WORK TO COMPLETE:
A: In the program description below, condense the paragraph beginning "College transfer students are required" into a short bulleted list that keeps its main requirements.
B: Using the program description below, answer these questions:
(i) What minimum final entrance average must Ontario high school students have?
(ii) Whose words are quoted about finding ourselves "more truly and more strange"?
(iii) Which skills do students acquire in the small classes and seminars?

### TEXT TO READ

King’s English programs provide the pleasures and challenges of reading closely literary texts of our own time and many other periods and places.  We offer courses in all the major historical periods of English, from medieval through contemporary; national literatures in English, including British, Canadian, American, and Postcolonial;  courses in literary theory, drama, popular literature, film, children's literature, creative writing, and more.

In our small classes and seminars, our students acquire knowledge and skills in analysis, writing, and public speaking.  Our graduates thereby prepare themselves for careers in, for example, education, publishing, law, marketing, media and communication, public relations, business, and industry.

In addition, the study of English allows us, as Wallace Stevens put it, to find ourselves "more truly and more strange." Come study with us, and see how reading, writing, and thinking about literature can cultivate a lifetime of curiosity, wonder, and pleasure. 

For Ontario high school students a minimum 80% final entrance average is required. Averages are calculated on the top six 4U or 4M credits including English 4U.

College transfer students are required to have a minimum cumulative average of "B" or better in an acceptable one-year certificate (General Arts and Sciences, Pre-Health Science, Human Services Foundation) or completed diploma. College transfer students may earn up to a maximum of five transfer credits. Individual courses must have a minimum achievement of 60% to be considered for transfer credit.

######
### DATASET EXCERPT

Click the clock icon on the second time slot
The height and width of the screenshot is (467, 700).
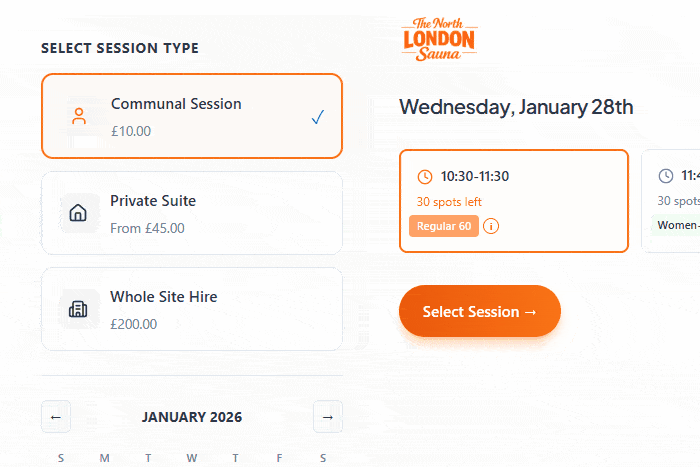coord(666,177)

######

FINAL RESULTS:
A:
- Minimum cumulative average: "B" or better
- Qualifying study: an acceptable one-year certificate (General Arts and Sciences, Pre-Health Science, Human Services Foundation) or a completed diploma
- Transfer credits: up to a maximum of five
- Course eligibility: at least 60% in an individual course for it to be considered for transfer credit

B:
(i) 80%
(ii) Wallace Stevens
(iii) Analysis, writing, and public speaking